CCTV systems require a specific person be nominated as responsible for the CCTV footage; they are often referred to as a data controller. If you wish to register as a data controller you must register with the Information Commissioner’s Office (ICO), you will be asked to explain the reasoning behind your CCTV installation. You are also required to educate and familiarise yourself on the laws, legalities and procedures associated with operating CCTV. These include displaying signs to notify subjects that CCTV is operation, disabling audio and placing your CCTV cameras in locations that abide with the law, e.g. not facing your neighbour’s bathroom window.

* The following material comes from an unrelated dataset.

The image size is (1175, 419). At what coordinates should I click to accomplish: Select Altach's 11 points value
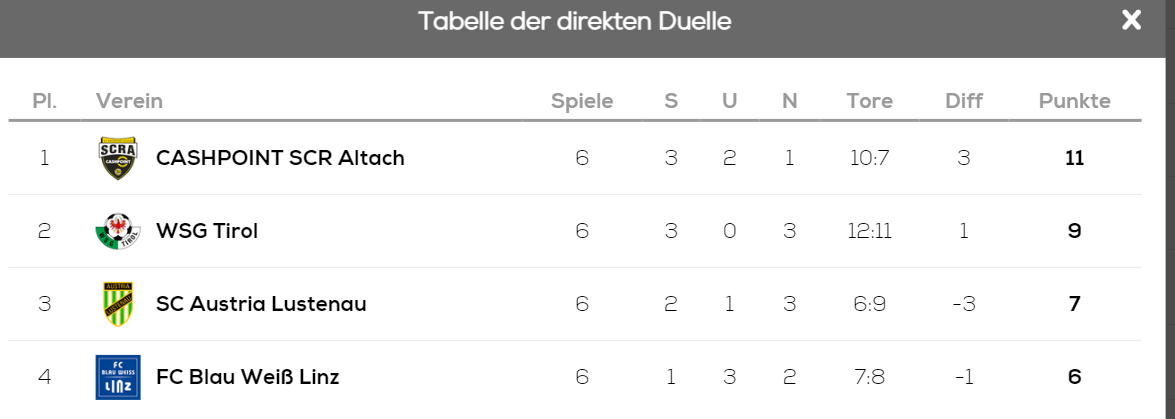pos(1075,158)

Footage containing someone else’s image
Should your CCTV installation capture footage of any person, that person possess the right to request and obtain this footage. In order to obtain this footage, said person must complete an official request in writing, addressed to the CCTV operator. This footage must be provided within 1 calendar month.
However, it is worth considering that in certain circumstances the CCTV operator may not be permitted to provide this footage. For instance, if the footage contains images of other people, the CCTV operator is obliged not to share footage of any singular person with a third-party, in compliance with GDPR. The CCTV operator might also possess the right to refuse access to the footage if said footage is currently part of a criminal investigation.
When to refuse footage access
There are certain instances whereby the data controller should refuse access to their CCTV footage. For example, images or footage that contain an identifiable person should not be provided to the media or distributed across the internet. The exception to this rule is in the case of images released as a means of identifying a person involved in criminal activity, these images have usually been released by the police, or the relevant authorities.
As a general rule of thumb, images or footage should not be distributed amongst third parties, unless that third party is present in the image/footage.
Securing your CCTV footage
If storing your CCTV footage on physical copies, these should be kept in a secure, locked premises, only accessible by authorised personnel. Similarly, if your CCTV footage is being stored electronically it should be adequately encrypted and only accessible by authorised personnel. When using a cloud-based service to store your footage you should ensure the service provider uses effective security measures.
Certain CCTV systems offer the ability to transmit footage using WiFi services. In this case, you should make sure the networks being utilised are secure.
Your CCTV footage should also be viewed out of sight from the general public in an area that is restricted to authorised personnel. For instance, consumers within a bar should not be able to see footage of the smoking area from inside the bar.
Storing your CCTV footage
It is stated within the data protection legislation that personal data should not retained for any amount of time that is longer than is necessary for its purpose. Gov.uk dictates that most CCTV footage is deleted 30 days after its initial recording.
In conclusion, you should analyse why the footage was collected and how long it is needed in order to achieve your intentions. It is best practice to create a schedule that follows a specific time limit so you are able to pinpoint when the CCTV footage should be deleted.